Prosecution attempts to search TV newsroom in probe into reporter's blackmail case
SEOUL, April 28 (Yonhap) -- Seoul prosecutors stormed five locations Tuesday as part of their probe into a blackmail case involving a cable news reporter.
The reporter from Channel A is suspected of pressuring a jailed financier to divulge corrupt acts by a pro-government commentator. He allegedly tried to leverage his ties with a senior prosecutor deemed powerful enough to influence the inmate's case.
The prosecutors searched his home and other places but failed to enter news offices at the broadcaster's headquarters in central Seoul due to resistance from its reporters.
The investigators from the Seoul Central District Prosecutors Office arrived at the company in the morning to search its newsroom and computer systems. But dozens of reporters blocked them and offered to submit materials if the prosecution makes a request. The standoff continued until late at night.
The Journalists Association of Korea issued a statement denouncing the prosecution for violating freedom of the press. The group demanded the prosecution halt the coercive investigation.
The prosecution earlier this month launched the probe into the incident, which was first reported by the broadcaster MBC on March 31.
MBC reported that the Channel A journalist coaxed and blackmailed the businessman, named Lee Cheol, to tip him off about Rhyu Si-min, a popular writer and chief of a public foundation in memory of former President Roh Moo-hyun.
Lee, formerly the largest shareholder of ShillaJen, a struggling biotech company, was sentenced to 12 years for fraud last year and got an additional 2 1/2 years in February.
The reporter was digging up rumors that Lee paid inappropriately large lecture fees to the liberal pundit a few years ago.

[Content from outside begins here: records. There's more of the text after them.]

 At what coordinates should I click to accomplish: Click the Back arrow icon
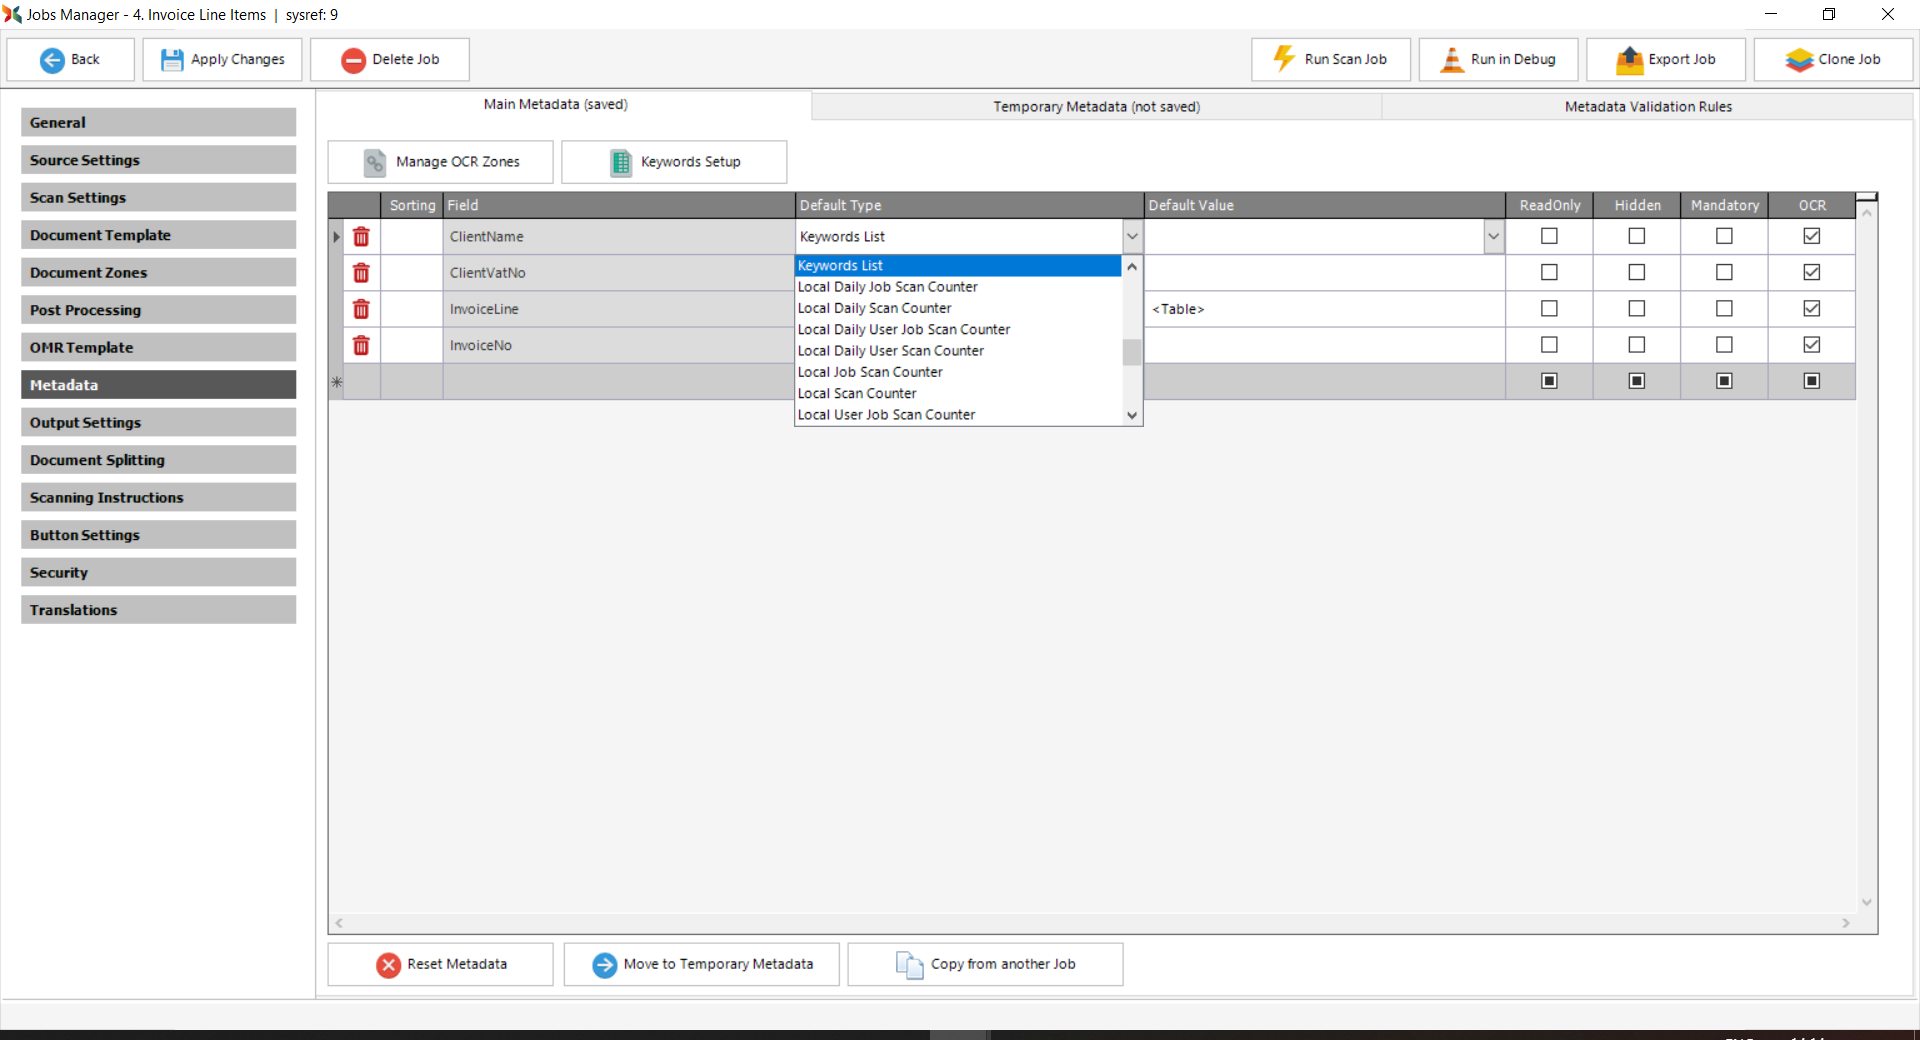(52, 60)
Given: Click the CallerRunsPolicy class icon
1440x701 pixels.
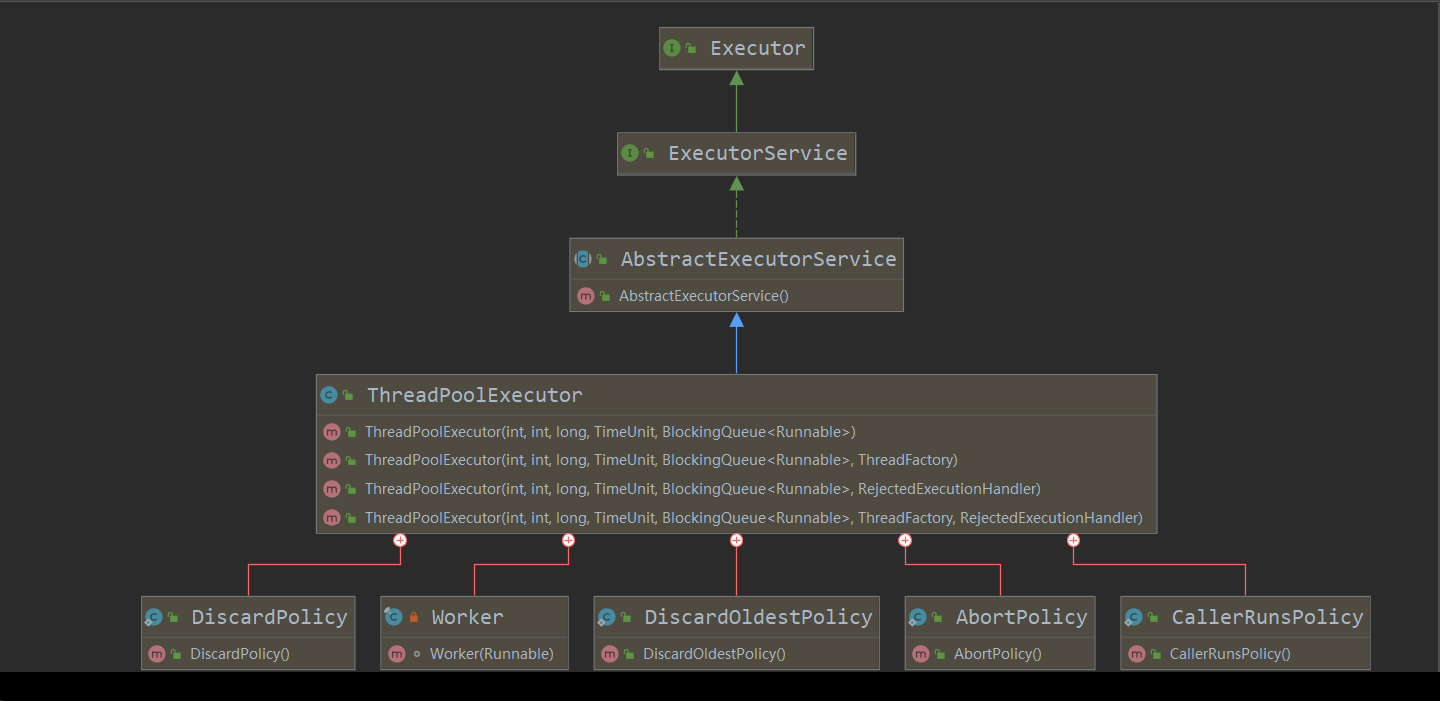Looking at the screenshot, I should click(1133, 617).
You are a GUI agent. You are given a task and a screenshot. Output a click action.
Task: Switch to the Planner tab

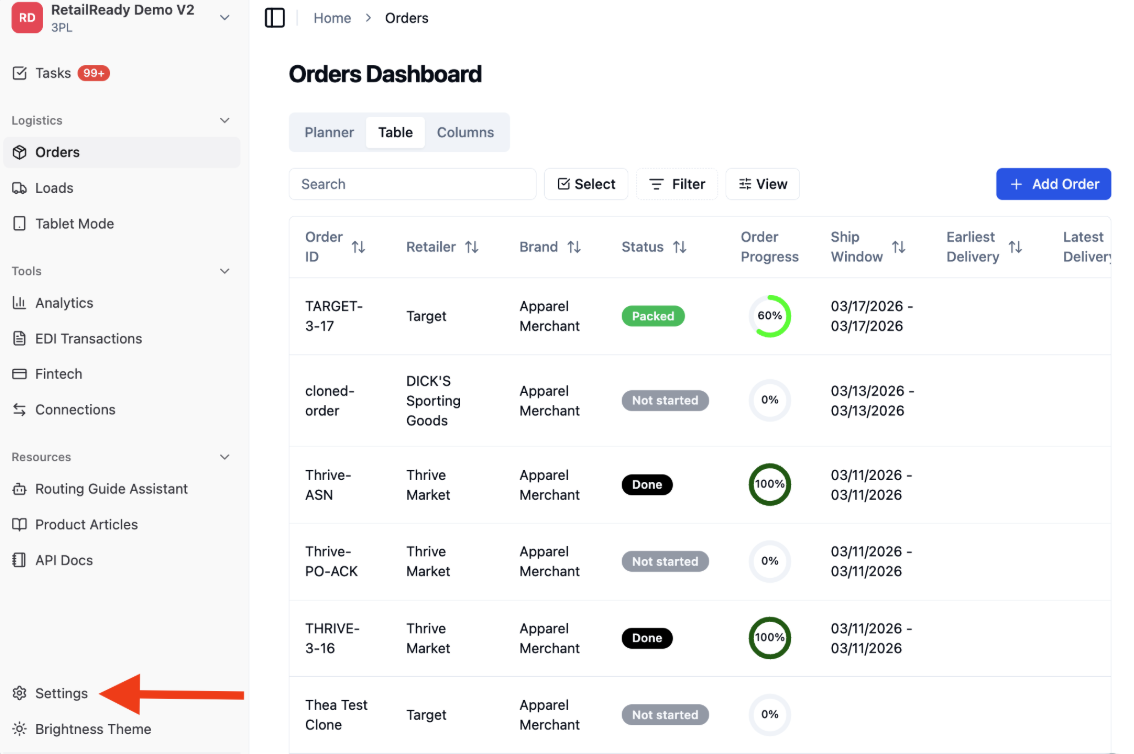pyautogui.click(x=329, y=132)

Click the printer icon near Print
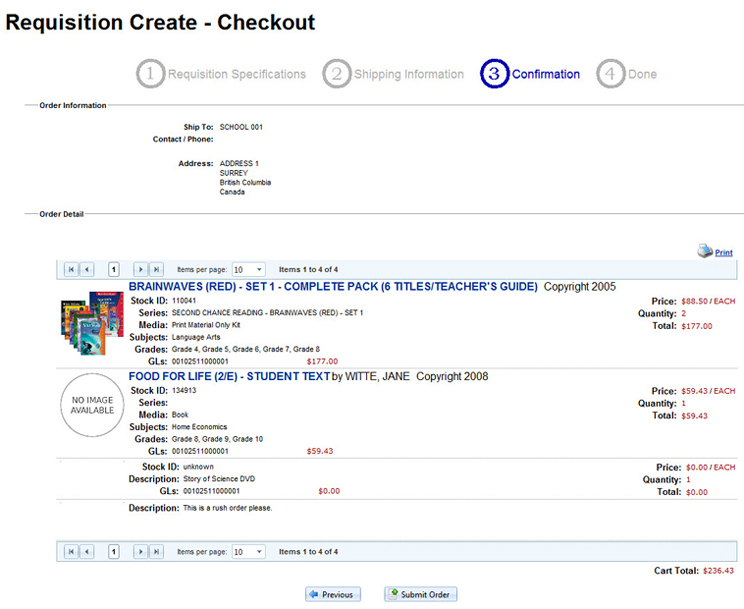[704, 252]
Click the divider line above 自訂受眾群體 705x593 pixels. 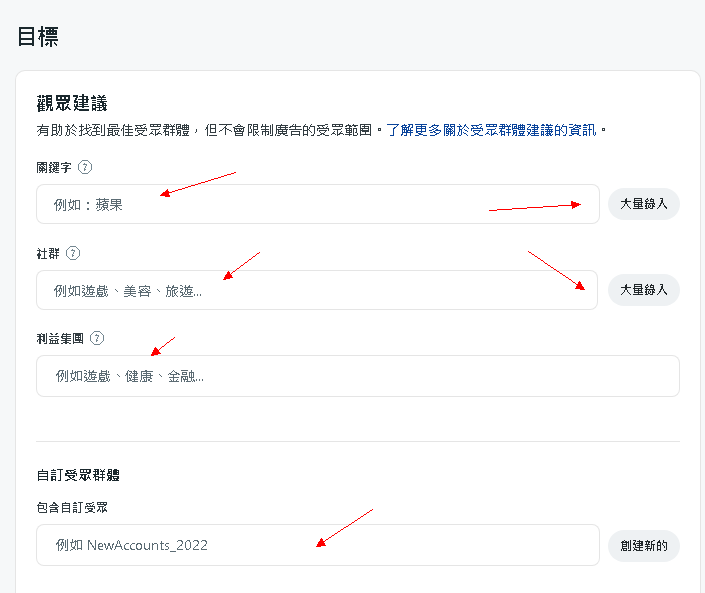coord(357,441)
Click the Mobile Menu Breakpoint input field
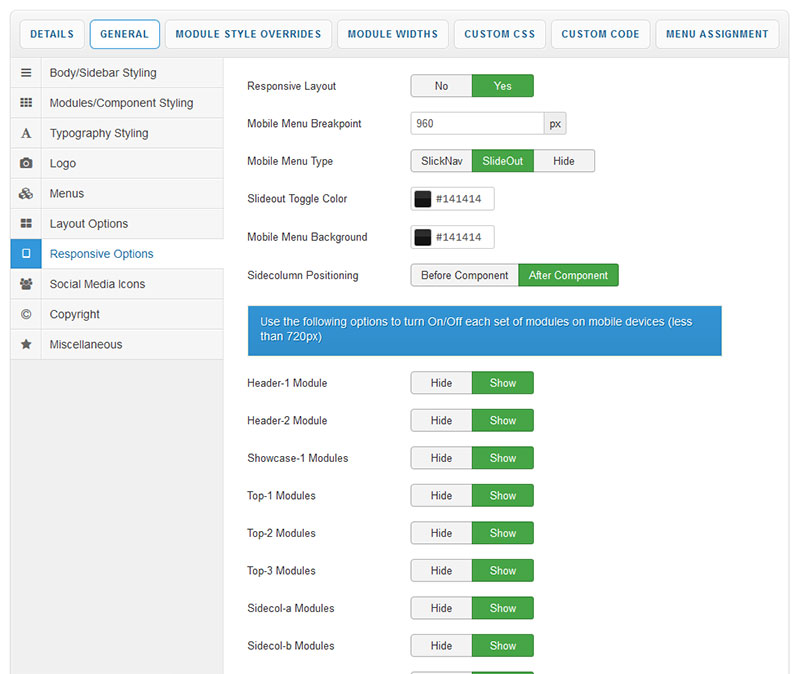Image resolution: width=800 pixels, height=674 pixels. point(477,124)
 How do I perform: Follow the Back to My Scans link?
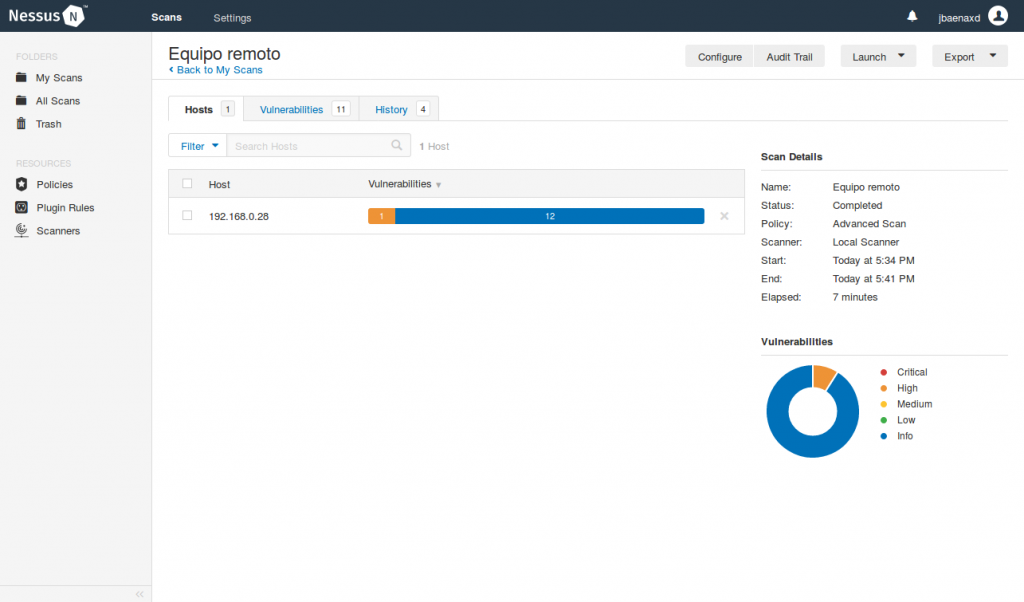tap(215, 70)
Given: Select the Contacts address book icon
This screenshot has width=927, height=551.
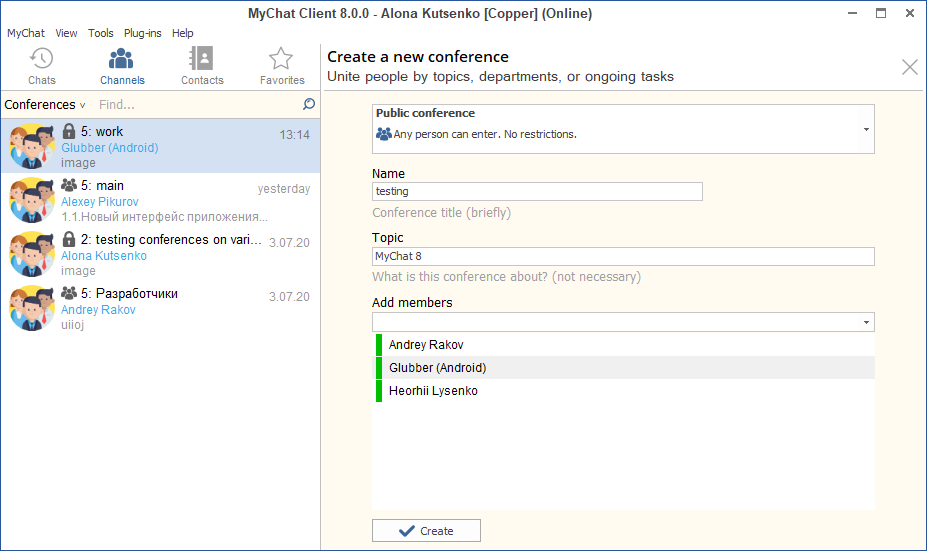Looking at the screenshot, I should pyautogui.click(x=202, y=59).
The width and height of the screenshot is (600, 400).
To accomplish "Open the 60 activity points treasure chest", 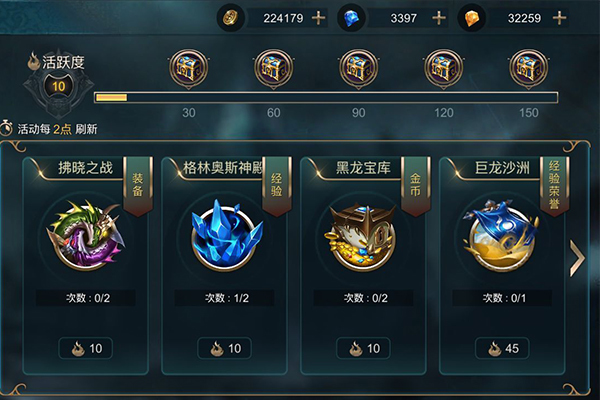I will (x=274, y=69).
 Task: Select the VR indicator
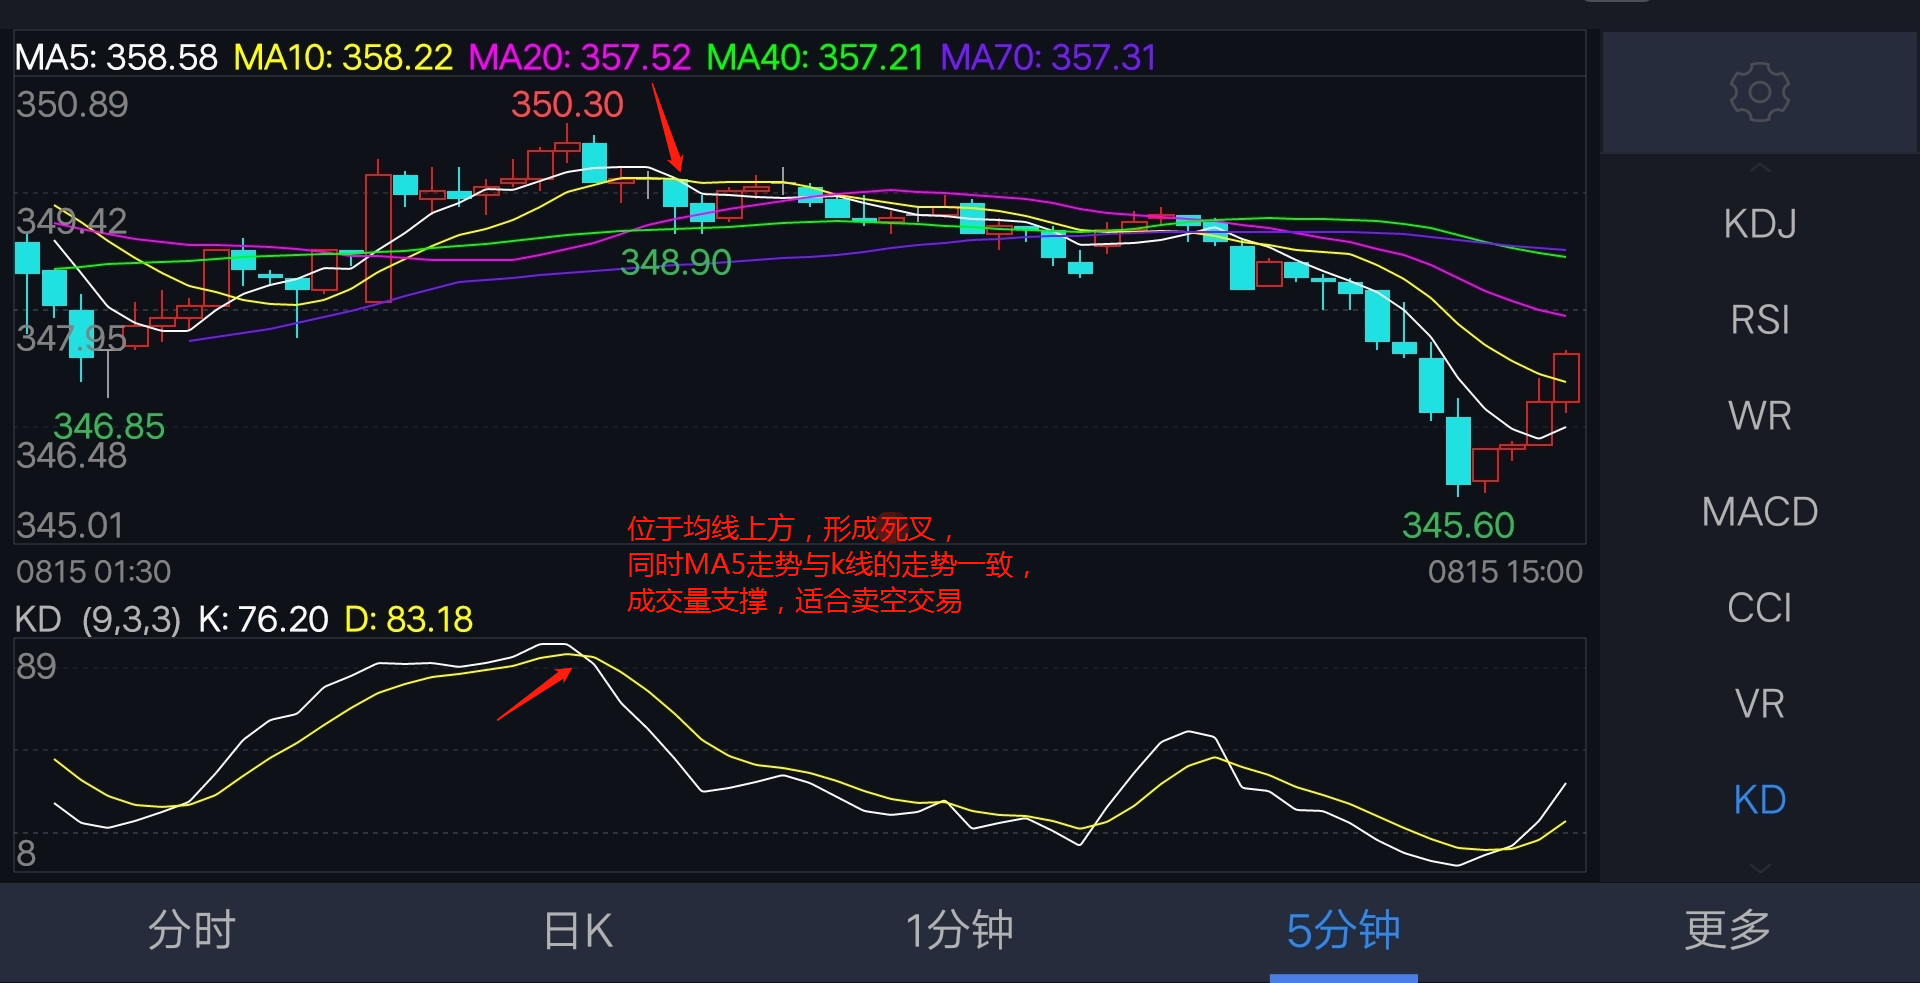1758,703
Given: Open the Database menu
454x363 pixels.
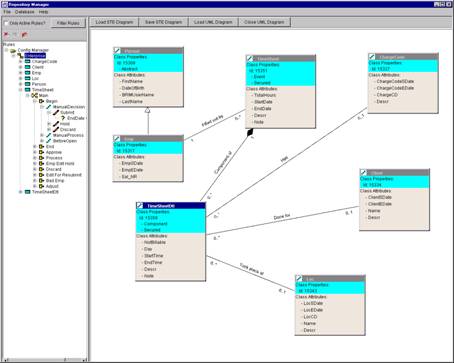Looking at the screenshot, I should (x=25, y=12).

Rhyu denied that claim.
MBC revealed the reporter's letters to Lee and a recorded conversation between the journalist and an associate of Lee, in which he warned Lee to cooperate or face a longer prison sentence, further financial losses and new charges against his family.
The Lee associate told MBC that the reporter offered to use his close ties with the prosecution to help Lee and his family avoid more punishment.
The reporter played to him a recorded conversation with a senior prosecutor, identified as "the closest aide" to Prosecutor-General Yoon Seok-youl, to show his connection with the prosecution. The senior prosecutor denied he had such a conversation.
MBC claimed the journalist and the prosecution plotted to deal a blow to the ruling Democratic Party (DP) ahead of the April 15 parliamentary elections.
The Moon Jae-in administration has pushed to transfer some investigative powers from the prosecution to police and establish a separate body to probe corruption and power abuses by high-level officials.
After the MBC report, a media NGO filed a complaint accusing the reporter and the prosecutor of blackmail.